Importieren Sie erneut die von Novell/SUSE verwendeten öffentlichen Schlüssel von einem vertrauenswürdigen Medium:

• Mounten Sie die erste CD Ihrer SLES-Installationmedien unter /mnt.
• Führen Sie

  rpm --import /mnt/gpg-pubkey-3d25d3d9-36e12d04.asc

  aus.
• Führen Sie

  rpm --import /mnt/gpg-pubkey-9c800aca-39eef481.asc

  aus.
• Falls /mnt/gpg-pubkey-0dfb3188-41ed929b.asc existiert, führen Sie den Befehl

  rpm --import /mnt/gpg-pubkey-0dfb3188-41ed929b.asc

  aus.
• Überprüfen Sie, ob RPM die Schlüssel korrekt importiert hat, indem Sie

  rpm -qa 'gpg-pubkey*' | sort

  ausführen, und kontrollieren Sie, ob die Ausgabe nun der oben beschriebenen erwarteten Ausgabe entsprechen.
• Wenn die rpm-Zeile nicht diese Ausgabe erzeugt (z.B. wenn die Ausgabe leer ist), führen Sie das Kommando

  rpm --rebuilddb

  aus und wiederholen dann den Schlüsselimport (rpm --import ..) mit anschließender Überprüfung.

Analyse der Ursache (RPM Version 3)

Auch in diesem Fall sollte das RPM-System zwei Schlüssel kennen, die von Novell/SUSE zum Signieren von SUSE-RPM-Paketen verwendet werden. Im Gegensatz zu RPM Version 4, bei der es Befehle zum direkten Umgang mit Schlüsseln gibt, hat RPM Version 3 noch keine solchen Befehle. Aus diesem Grunde sind die zu benutzenden Befehle ziemlich andersartig.

Falls die Schlüssel für RPM funktionieren, sollte der Befehl

gpg --no-options --no-default-keyring --keyring /usr/lib/rpm/gnupg/pubring.gpg --list-keys

beide Schlüssel in einer Ausgabe aufführen, die der folgenden ähnelt:

/usr/lib/rpm/gnupg/pubring.gpg
------------------------------
pub 1024D/C58B7883 2002-09-03 UnitedLinux Package Signing Key
sub 2048g/797B62F9 2002-09-03 [expires: 2007-09-02]
pub 2048R/3D25D3D9 1999-03-06 SuSE Security Team

pub 1024D/9C800ACA 2000-10-19 SuSE Package Signing Key
sub 2048g/8495160C 2000-10-19 [expires: 2006-02-12]

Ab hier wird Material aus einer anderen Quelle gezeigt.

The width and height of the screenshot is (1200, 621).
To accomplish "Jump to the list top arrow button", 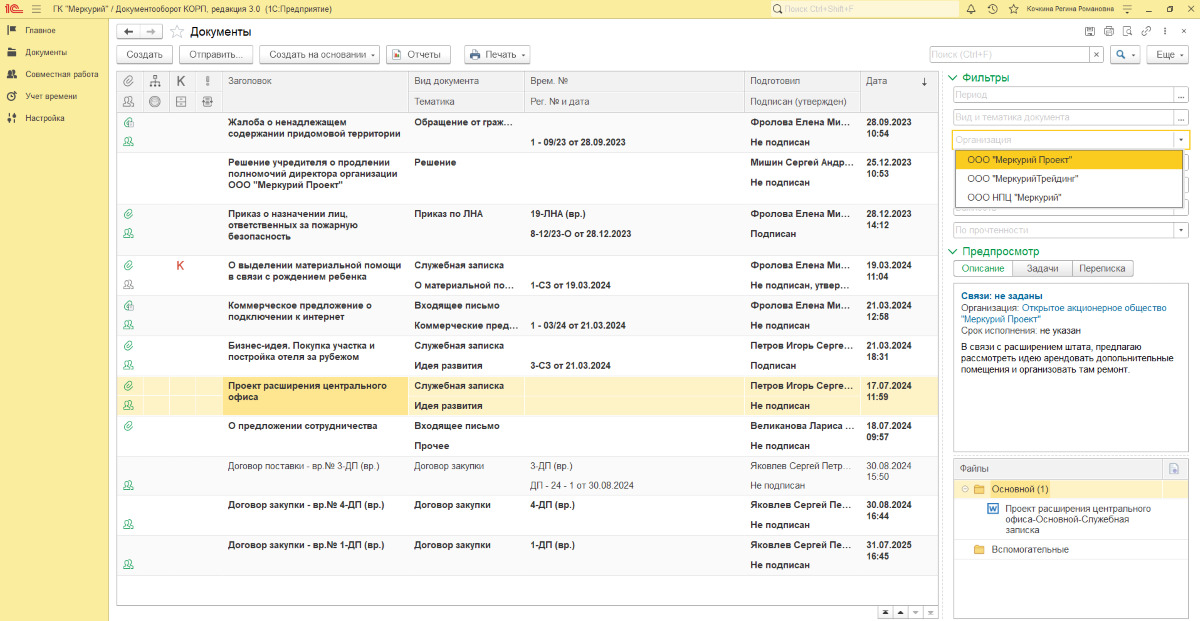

Wenn das RPM-System nicht in Ordnung ist, wird eine andere Ausgabe erzeugt, die eventuell auch leer sein kann.

Lösung (RPM Version 3)

Importieren Sie erneut die von Novell/SUSE verwendeten öffentlichen Schlüssel von einem vertrauenswürdigen Medium:

• Binden Sie die erste CD der Installationsmedien unter /mnt ein.
• Führen Sie den Befehl

  gpg --no-options --no-default-keyring --keyring /usr/lib/rpm/gnupg/pubring.gpg --import /mnt/pubring.gpg

  aus.
• Führen Sie den Befehl

  gpg --no-options --no-default-keyring --keyring /usr/lib/rpm/gnupg/pubring.gpg --list-keys

  erneut aus und kontrollieren Sie, ob die Schlüssel jetzt in dem von RPM verwendeten Schlüsselbund importiert sind.
• Falls eine Fehlermeldung wie fatal: /usr/lib/rpm/gnupg/trustdb.gpg: invalid trustdb angezeigt wird, führen Sie

  rm -f /usr/lib/rpm/gnupg/trustdb.gpg

  aus, wiederholen den Schlüsselimport und kontrollieren das Ergebnis.